Un dispositif expérimental de déradicalisation testé en secret depuis un an

Nicole Belloubet, la ministre de la Justice, indique qu'il y a 500 détenus radicalisés en France - AFP
"Nous avons autour de 500 détenus très radicalisés et 1.500 personnes en voie de radicalisation. Donc il faut agir", a résumé la ministre de la Justice alors qu'est dévoilé cette semaine l'expérimentation d'un dispositif de déradicalisation. Testé depuis un an, ce programme, intitulé Rive pour "Recherche et intervention sur les violences extrémistes", regroupe 14 personnes, huit hommes et six femmes. 50 personnes, à terme, devraient être suivies.
Décision de justice
Le 28 juillet dernier, l'unique centre de déradicalisation en France avait fermé ses portes, moins d'un an après son ouverture. Avec ce nouveau dispositif, lancé en décembre 2016, et qui reste à "évaluer dans le temps", le suivi se fait en milieu ouvert pendant un an, au minimum. Les participants sont choisis à la demande d'un juge pour des personnes déjà condamnées ou en attente de leur jugement pour une infraction en lien avec du terrorisme ou pour un signalement d'une radicalisation violente.
Dix des personnes suivies par Rive sont condamnées ou poursuivies pour association de malfaiteurs à visée terroriste, avec des profils extrêmement divers qui vont d'un individu de retour de Syrie à une personne poursuivie pour apologie du terrorisme. L'un est assigné à résidence, l'autre sous bracelet électronique.
"Ces personnes ne sont pas rassemblées en un lieu unique", détaille à LCI, Nicole Belloubet, la ministre de la Justice. "Elles sont, dans un certain nombre de cas, placées sous bracelet électronique, donc hébergées dans différents endroits de la région parisienne."
Accompagnement personnalisé
Le programme Rive veut donc être le contre-exemple des solutions déjà expérimentées avec le regroupement des personnes radicalisées entre elles. "Il n'y a pas d’approche idéologique mais pragmatique", confirme François Molins, le procureur de la République de Paris, ce vendredi matin sur France Info. "Il concerne des gens qui attendent qu'on leur tende la main et que l’on peut récupérer." Avec le dispositif, le suivi est individuel et réalisé par une équipe d'éducateurs, un psychologue, un référent religieux ou un psychiatre. A raison d'au moins six heures par semaine les premiers mois, des entretiens et une aide à la réinsertion sont menés. Un lien avec la famille est également établi avec la famille.

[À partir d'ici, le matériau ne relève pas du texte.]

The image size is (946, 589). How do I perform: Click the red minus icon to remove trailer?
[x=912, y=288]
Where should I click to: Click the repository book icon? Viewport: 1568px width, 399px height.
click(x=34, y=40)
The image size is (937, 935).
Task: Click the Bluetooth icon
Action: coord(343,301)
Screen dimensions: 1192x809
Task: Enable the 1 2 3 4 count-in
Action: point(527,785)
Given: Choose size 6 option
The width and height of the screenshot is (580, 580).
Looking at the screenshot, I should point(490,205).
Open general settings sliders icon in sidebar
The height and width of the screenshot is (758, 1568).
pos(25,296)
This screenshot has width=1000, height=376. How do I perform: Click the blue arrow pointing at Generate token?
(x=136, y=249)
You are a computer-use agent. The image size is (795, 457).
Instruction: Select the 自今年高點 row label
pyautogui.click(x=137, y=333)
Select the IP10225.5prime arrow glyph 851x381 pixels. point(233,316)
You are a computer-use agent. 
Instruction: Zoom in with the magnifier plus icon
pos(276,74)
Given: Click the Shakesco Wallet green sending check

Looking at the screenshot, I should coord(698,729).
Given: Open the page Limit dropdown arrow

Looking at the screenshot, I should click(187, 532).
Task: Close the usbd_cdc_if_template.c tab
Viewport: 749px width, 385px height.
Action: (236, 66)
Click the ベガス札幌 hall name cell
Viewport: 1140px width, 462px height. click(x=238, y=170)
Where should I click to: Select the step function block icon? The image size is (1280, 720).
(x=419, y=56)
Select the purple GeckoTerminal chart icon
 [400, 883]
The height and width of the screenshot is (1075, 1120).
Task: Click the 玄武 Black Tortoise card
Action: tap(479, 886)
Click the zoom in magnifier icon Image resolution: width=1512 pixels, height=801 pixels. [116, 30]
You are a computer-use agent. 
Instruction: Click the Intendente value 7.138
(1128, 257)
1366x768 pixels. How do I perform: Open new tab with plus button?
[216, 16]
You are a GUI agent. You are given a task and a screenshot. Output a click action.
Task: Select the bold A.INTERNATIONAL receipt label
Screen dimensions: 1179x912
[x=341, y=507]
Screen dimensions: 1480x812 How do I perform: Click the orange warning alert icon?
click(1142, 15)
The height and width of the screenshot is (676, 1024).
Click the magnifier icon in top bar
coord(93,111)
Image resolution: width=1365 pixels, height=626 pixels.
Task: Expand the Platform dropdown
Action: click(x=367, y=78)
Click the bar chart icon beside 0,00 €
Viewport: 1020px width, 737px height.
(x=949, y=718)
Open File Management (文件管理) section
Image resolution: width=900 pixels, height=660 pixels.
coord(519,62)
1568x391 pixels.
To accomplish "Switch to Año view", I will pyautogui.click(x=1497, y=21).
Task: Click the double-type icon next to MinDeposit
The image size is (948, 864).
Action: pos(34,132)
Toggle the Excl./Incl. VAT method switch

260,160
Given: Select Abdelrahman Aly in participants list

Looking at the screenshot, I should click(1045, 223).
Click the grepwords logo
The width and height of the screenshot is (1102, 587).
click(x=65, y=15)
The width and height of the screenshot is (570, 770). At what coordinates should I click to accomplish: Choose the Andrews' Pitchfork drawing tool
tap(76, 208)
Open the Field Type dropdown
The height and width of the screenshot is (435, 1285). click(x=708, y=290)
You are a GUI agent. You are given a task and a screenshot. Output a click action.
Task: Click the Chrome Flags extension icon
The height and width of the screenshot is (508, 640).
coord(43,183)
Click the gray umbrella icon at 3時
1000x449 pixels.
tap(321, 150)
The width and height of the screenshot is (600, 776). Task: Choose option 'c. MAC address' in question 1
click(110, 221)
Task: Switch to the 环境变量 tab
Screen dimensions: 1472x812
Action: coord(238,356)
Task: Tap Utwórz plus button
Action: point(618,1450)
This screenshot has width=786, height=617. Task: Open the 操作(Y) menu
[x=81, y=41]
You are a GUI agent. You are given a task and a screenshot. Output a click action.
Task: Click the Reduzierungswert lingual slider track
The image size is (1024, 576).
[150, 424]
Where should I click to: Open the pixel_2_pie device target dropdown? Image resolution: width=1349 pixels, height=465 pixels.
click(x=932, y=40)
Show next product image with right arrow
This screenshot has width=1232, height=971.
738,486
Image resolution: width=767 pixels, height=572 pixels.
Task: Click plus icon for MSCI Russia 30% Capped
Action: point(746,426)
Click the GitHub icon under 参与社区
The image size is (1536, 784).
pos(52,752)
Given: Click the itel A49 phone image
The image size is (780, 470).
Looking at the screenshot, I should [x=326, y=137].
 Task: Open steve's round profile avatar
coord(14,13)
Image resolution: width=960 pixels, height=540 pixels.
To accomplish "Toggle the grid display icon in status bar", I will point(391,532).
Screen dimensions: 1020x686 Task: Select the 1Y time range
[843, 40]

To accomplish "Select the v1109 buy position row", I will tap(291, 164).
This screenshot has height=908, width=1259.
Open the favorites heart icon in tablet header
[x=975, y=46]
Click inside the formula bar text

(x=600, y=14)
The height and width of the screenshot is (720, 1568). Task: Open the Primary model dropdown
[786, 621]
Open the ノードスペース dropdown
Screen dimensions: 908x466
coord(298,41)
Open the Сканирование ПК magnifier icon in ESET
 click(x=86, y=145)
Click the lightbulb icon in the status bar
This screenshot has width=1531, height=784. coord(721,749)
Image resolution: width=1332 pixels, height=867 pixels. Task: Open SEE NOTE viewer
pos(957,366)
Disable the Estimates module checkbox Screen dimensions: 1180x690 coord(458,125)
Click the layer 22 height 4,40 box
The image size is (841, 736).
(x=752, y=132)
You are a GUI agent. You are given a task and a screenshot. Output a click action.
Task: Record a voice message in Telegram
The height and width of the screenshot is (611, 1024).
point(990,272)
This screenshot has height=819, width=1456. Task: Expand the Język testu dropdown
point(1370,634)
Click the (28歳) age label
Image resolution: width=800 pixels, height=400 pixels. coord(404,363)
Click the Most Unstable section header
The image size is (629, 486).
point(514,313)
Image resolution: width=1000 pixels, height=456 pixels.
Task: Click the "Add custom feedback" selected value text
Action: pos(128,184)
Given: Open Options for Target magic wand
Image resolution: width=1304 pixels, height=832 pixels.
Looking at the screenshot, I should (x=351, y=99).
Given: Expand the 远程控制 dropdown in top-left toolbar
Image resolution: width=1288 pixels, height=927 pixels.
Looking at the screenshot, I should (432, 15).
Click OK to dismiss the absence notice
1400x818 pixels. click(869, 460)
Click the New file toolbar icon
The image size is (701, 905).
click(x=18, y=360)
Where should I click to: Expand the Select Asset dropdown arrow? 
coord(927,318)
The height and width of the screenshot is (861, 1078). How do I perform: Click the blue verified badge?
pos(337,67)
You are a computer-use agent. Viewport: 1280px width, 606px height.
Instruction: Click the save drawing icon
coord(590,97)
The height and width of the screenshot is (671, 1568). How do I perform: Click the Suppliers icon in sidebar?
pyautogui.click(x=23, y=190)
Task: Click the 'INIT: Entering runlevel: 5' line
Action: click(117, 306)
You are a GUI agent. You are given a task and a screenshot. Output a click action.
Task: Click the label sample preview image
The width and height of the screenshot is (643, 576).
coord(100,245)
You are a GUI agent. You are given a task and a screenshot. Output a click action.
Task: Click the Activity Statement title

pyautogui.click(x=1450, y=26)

"L'objectif", a expliqué Samantha Enderlin, directrice de Rive, "c'est le désengagement de la violence extrémiste. Pour cela, nous favorisons le mentorat, la mise en place d'une relation de confiance dans une prise en charge sur mesure, en complément de l'action des services de probation et d'insertion (Spip)".
L'accent est ainsi porté sur l'autonomie et sur la réinsertion. Ainsi, l'accompagnement dans sa globalité est personnalisé. L'un des participants a participé à une journée de bénévolat pour favoriser l'estime de soi, un autre a eu le droit à une visite programmée à Verdun, jusqu'au carré des musulmans, pour entrer dans l'histoire collective. Un autre encore a bénéficié d'un entretien avec un spécialiste de l'islam.
"Ce suivi constitue à la fois une garantie de sécurité et une volonté de réinsertion. C'est cela qui est indispensable", insiste la garde des Sceaux, qui ne se montre pas favorable au regroupement des personnes radicalisées. Dans un moi, un "plan national" de lutte contre la radicalisation doit être annoncé par le gouvernement.